Desafios da pandemia 

(Henrique Arakaki, Midiamax)

A pandemia de -19 trouxe desafios significativos para os mototaxistas, assim como para muitos outros trabalhadores em todo o Brasil. José Nunes, por exemplo, enfrentou a decisão de continuar trabalhando mesmo sob o risco de ser contaminado pelo vírus. Em meio às incertezas do período, ele conseguiu manter uma pausa de poucos dias, logo a necessidade de renda o obrigou a retornar ao trabalho.

“Fiquei só duas semanas parado porque não tinha como ficar sem renda, mas sempre seguia as recomendações como máscara e álcool em gel”, destaca o mototaxista.

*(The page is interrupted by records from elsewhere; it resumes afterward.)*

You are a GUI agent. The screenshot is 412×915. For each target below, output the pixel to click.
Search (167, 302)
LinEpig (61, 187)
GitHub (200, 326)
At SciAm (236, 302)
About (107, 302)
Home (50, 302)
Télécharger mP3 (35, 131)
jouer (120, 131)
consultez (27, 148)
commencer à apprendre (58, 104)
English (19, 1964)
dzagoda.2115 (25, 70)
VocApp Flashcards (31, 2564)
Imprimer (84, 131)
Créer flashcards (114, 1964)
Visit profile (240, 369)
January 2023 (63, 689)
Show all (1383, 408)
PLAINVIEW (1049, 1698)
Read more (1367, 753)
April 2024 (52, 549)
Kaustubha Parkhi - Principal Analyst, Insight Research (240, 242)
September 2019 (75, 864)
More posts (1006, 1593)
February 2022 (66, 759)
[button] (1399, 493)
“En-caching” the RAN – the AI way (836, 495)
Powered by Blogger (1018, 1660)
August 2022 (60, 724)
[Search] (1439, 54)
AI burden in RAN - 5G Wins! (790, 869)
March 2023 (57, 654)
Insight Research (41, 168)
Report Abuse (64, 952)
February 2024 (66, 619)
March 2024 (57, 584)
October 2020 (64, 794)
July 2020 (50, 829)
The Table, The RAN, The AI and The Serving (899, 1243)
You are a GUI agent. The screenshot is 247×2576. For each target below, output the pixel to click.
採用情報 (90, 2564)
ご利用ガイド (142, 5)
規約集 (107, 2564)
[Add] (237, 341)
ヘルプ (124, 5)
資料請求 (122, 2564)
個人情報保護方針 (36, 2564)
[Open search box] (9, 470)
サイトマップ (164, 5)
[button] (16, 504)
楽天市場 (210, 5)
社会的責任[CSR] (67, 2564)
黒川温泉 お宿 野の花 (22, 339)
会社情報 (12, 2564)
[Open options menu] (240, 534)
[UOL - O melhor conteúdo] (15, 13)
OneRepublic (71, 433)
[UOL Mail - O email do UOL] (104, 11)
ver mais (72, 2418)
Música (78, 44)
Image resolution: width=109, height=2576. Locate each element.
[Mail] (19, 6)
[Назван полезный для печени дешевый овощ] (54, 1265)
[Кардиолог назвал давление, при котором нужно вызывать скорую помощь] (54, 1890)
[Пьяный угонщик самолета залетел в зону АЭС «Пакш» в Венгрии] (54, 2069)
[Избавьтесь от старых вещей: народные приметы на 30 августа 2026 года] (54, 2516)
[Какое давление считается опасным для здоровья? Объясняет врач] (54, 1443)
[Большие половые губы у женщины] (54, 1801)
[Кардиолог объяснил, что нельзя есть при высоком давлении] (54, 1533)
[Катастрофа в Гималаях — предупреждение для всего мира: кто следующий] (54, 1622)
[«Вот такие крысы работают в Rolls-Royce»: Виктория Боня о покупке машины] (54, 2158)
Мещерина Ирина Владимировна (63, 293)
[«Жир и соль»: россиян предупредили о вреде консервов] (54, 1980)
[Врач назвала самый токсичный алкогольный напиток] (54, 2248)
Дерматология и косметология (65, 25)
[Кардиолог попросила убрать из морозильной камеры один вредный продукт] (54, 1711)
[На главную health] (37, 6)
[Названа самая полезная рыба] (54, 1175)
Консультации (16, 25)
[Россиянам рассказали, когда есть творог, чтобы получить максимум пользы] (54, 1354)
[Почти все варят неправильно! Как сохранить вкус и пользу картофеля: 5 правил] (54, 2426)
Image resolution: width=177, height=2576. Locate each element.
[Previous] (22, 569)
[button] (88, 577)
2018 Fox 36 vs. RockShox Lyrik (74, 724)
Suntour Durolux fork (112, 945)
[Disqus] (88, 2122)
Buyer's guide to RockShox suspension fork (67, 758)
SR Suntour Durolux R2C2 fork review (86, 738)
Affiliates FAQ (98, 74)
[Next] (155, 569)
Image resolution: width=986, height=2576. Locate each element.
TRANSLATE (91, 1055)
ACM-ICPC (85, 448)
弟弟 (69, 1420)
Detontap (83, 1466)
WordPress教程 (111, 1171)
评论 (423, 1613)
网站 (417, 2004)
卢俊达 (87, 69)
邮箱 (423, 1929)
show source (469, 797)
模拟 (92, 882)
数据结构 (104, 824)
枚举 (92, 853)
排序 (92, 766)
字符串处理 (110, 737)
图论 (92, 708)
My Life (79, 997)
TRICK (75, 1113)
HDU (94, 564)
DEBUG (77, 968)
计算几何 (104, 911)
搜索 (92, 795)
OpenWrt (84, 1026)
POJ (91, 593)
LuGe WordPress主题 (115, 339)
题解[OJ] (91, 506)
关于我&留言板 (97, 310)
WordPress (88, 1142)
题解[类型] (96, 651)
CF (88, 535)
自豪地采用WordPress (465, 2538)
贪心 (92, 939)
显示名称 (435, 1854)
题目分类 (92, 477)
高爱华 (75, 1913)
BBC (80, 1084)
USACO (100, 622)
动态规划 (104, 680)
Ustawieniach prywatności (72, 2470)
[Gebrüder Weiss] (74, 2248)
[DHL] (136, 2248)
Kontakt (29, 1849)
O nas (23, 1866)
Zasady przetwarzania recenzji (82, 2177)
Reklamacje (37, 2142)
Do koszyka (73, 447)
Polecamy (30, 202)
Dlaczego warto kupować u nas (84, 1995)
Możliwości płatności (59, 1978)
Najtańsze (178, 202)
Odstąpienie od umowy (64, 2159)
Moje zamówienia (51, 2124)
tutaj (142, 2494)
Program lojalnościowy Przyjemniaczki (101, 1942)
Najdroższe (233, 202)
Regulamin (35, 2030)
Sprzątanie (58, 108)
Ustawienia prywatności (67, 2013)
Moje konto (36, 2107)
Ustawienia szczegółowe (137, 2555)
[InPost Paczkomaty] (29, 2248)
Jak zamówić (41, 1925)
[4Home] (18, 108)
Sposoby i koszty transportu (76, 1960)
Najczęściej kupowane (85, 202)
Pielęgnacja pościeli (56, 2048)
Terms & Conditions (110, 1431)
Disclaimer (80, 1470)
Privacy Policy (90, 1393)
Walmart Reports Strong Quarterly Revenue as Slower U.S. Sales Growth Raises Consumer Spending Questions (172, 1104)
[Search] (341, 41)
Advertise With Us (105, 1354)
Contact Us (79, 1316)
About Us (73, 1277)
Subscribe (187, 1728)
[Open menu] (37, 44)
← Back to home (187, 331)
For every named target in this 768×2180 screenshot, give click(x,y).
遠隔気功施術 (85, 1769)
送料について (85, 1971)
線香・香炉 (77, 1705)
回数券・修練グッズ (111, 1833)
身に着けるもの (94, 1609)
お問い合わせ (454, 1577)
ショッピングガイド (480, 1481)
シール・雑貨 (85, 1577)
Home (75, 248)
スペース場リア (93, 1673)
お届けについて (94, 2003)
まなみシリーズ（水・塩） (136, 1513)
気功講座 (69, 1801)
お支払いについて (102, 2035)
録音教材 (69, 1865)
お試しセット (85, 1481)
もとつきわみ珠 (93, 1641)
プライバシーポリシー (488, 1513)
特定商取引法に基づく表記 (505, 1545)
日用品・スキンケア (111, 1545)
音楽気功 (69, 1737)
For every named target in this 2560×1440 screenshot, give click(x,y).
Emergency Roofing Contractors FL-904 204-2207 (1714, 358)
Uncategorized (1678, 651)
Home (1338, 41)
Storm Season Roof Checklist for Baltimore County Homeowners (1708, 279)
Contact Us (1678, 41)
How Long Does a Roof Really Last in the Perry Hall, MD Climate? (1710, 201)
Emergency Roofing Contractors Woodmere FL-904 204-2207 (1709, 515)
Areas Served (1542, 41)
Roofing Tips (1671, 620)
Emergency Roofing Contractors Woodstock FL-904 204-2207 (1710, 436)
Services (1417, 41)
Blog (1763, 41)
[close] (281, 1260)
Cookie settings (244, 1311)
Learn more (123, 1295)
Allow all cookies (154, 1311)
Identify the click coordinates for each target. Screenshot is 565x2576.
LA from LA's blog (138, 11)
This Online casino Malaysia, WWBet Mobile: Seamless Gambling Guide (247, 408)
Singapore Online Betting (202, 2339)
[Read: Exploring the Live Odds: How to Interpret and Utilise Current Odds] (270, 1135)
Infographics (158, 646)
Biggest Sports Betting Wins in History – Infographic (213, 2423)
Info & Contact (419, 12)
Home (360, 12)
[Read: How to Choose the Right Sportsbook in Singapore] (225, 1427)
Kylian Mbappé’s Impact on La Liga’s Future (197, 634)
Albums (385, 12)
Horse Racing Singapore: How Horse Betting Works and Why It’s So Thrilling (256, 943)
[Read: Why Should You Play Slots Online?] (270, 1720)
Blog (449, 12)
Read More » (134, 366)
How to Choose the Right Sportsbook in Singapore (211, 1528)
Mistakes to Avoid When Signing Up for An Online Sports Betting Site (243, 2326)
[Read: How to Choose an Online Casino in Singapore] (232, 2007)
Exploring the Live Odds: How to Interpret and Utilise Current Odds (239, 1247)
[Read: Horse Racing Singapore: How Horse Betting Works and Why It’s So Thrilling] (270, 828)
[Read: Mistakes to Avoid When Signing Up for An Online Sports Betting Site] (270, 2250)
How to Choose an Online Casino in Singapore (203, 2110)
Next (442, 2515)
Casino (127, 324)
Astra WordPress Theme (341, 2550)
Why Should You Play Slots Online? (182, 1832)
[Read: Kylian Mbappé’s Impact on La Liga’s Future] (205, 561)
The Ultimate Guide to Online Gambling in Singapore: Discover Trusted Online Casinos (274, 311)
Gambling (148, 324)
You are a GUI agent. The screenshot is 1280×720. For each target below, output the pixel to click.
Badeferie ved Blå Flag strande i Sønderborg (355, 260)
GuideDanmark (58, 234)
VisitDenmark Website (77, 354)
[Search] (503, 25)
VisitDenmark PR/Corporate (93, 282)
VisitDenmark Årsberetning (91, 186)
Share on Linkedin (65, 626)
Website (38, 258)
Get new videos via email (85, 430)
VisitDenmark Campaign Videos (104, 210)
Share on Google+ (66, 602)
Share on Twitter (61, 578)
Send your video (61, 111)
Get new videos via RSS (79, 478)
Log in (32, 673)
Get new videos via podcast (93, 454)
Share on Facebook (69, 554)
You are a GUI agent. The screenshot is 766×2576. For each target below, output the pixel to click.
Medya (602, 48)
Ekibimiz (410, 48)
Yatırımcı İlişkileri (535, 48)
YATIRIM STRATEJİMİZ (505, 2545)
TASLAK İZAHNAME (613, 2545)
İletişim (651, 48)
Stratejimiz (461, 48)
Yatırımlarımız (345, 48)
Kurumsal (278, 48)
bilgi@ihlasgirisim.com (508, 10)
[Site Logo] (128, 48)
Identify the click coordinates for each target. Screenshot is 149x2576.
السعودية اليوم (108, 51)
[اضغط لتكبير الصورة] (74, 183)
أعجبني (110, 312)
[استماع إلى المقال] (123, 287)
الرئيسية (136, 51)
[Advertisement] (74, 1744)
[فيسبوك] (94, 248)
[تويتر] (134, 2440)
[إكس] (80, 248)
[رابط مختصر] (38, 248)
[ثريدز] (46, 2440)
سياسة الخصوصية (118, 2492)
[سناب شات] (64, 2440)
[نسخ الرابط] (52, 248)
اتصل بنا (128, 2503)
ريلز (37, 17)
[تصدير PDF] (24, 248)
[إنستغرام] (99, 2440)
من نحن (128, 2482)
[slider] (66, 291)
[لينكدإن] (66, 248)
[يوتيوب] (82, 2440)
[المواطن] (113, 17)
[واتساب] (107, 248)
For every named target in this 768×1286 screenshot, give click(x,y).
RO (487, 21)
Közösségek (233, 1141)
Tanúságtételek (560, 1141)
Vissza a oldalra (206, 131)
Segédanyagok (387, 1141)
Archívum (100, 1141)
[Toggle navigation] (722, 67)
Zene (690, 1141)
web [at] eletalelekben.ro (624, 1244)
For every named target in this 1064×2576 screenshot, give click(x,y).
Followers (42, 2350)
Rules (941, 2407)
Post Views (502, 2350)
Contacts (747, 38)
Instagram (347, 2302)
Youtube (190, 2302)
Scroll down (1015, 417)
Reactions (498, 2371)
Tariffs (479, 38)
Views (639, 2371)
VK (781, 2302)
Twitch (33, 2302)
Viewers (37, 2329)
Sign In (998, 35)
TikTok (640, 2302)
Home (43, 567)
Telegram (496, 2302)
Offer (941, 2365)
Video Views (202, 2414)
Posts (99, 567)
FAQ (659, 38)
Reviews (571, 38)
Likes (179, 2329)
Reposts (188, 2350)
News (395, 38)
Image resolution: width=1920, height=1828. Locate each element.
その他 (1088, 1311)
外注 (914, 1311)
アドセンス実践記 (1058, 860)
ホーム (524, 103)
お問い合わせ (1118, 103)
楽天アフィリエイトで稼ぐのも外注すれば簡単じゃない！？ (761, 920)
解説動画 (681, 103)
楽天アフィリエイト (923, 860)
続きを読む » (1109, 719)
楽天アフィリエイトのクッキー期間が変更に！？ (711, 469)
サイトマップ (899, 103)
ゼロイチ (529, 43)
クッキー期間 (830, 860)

Para Adalberto, a situação foi ainda mais crítica, com uma avó doente e sendo considerado grupo de risco devido à idade, ele precisou ficar oito meses longe do trabalho.

“Eu cuidava da minha avó doente, por isso tinha medo de levar a covid para casa e contaminar minha família. Na moto é diferente do carro, se tem mais contato com a pessoa. Durante esse tempo tive que recorrer a ajuda de familiares para me manter”, conclui.